Entonces, la discusión de cualquiera de las materias que deben ser se resueltas en el marco de una separación, (alimentos, comunicación, cuidado personal) se transforma en un intercambio furioso de misiles cuyo objetivo final es, siempre, siempre, las tripas del ex.
Detrás de cada reclamo incuestionablemente legítimo se agazapa un designio inconfesable: pulverizar al enemigo. Discutir el monto de los alimentos para encontrar una solución justa, disimula la intención de provocarle al otro una penuria económica tan dolorosa como sea posible. La pretensión de hacerse cargo del cuidado personal de los hijos enmascara el deseo de desplazar al otro progenitor de esa tarea. Las aspiraciones en materia de comunicación invocan el derecho de interactuar con los niños y participar activamente en su crianza, pero ocultan el propósito de que el otro esté menos y en los momentos que menos le conviene.
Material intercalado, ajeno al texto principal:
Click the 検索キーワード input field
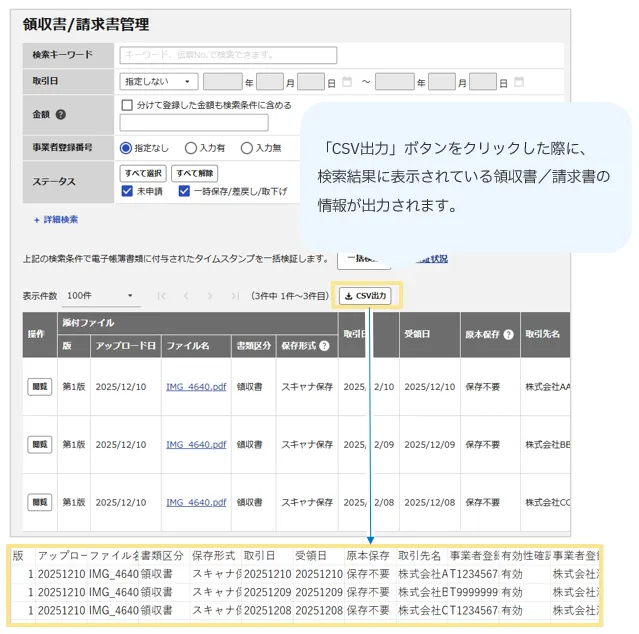Image resolution: width=639 pixels, height=634 pixels. 228,55
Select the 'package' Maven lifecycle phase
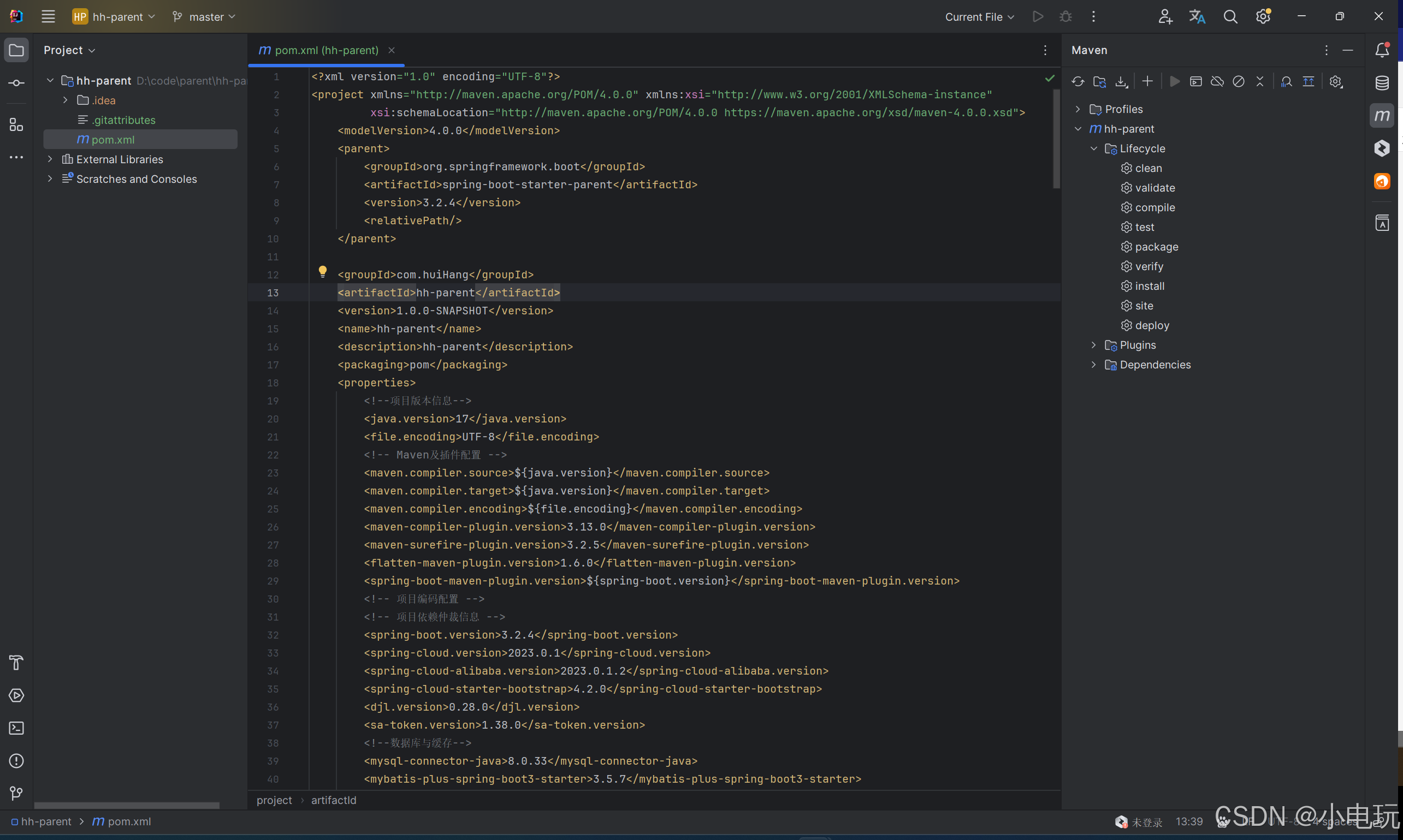This screenshot has width=1403, height=840. point(1155,246)
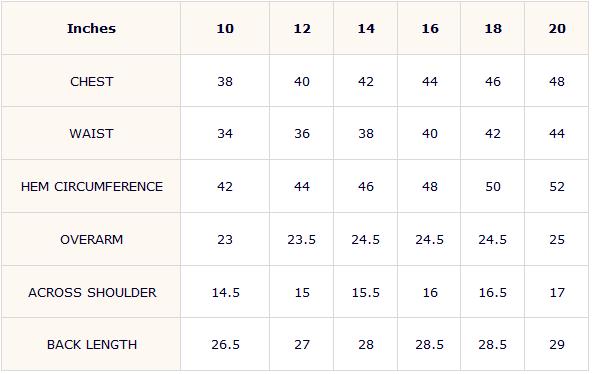Viewport: 592px width, 374px height.
Task: Select back length value 29
Action: tap(557, 345)
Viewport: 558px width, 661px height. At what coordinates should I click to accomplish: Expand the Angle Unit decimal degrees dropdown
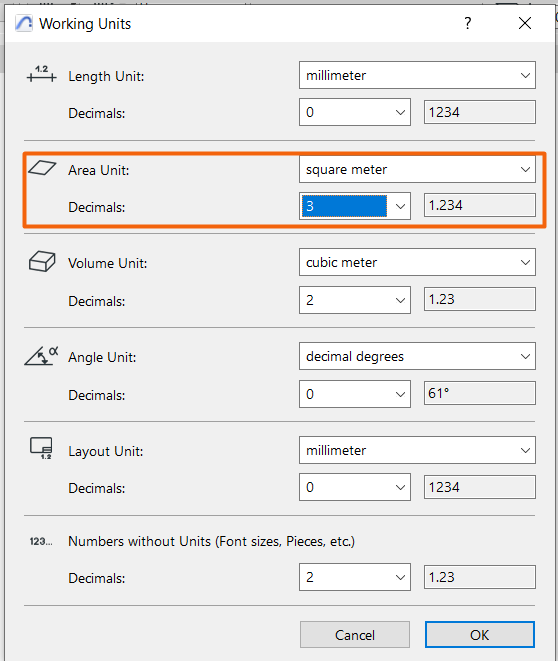[x=417, y=356]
En ese escenario emerge la más sanguinaria de las contiendas: La discusión sobre los bienes del matrimonio, suprema delicia para el paladar de abogados, contadores, peritos y otros predadores.
Las reglas legales en la materia son bastante claras y suficientemente versátiles como para defender lo uno, lo otro, ambos o ninguno. El alma, en cambio, hospeda miserias tan potentes y complejas que no hay ley que las regule, abogado que ayude a contenerlas ni litigante que las soporte.
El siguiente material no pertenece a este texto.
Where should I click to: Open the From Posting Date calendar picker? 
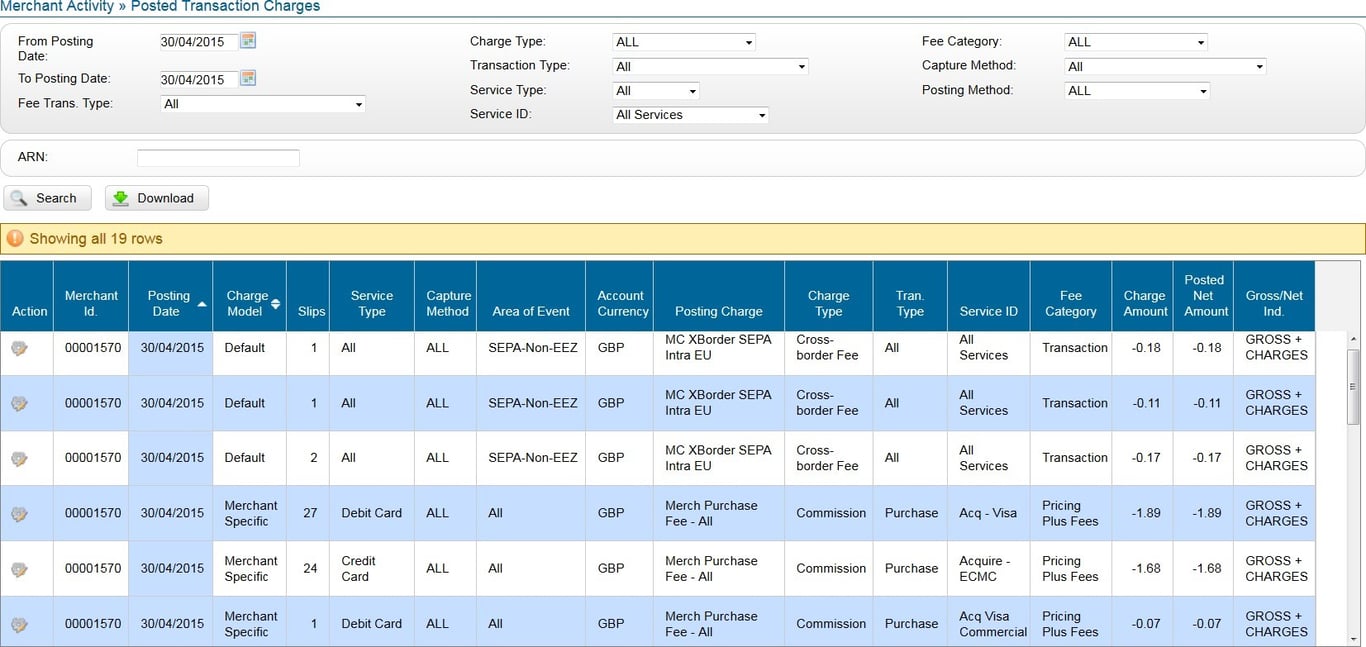point(248,41)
Este es uno de los campos en los que la mujer aparece como la más vulnerable. Efectivamente, en el marco de la división de roles tradicional (conmovida pero no suprimida por las acciones feministas), el esposo es tenido por proveedor / administrador de los recursos económicos de la familia. Si bien desde hace mucho que perdió la supremacía que la ley le concedía para administrar el patrimonio familiar y disponer de él, los residuos más arcaicos del entorno cultural (bien que cada vez con menos fuerza) sigue reconociéndole esos atributos.
Así, cuando los futuros exmaridos advierten que comienzan a recorrer el camino hacia el fin de ciclo conyugal, comienzan a pertrecharse para la situación, proceso cuyo objetivo primordial consiste, en general, en apropiarse del patrimonio que legal y moralmente compartían con su mujer. Aparecen entonces las más sorprendentes contorsiones para blindar el patrimonio frente a previsibles reclamos post-conyugales.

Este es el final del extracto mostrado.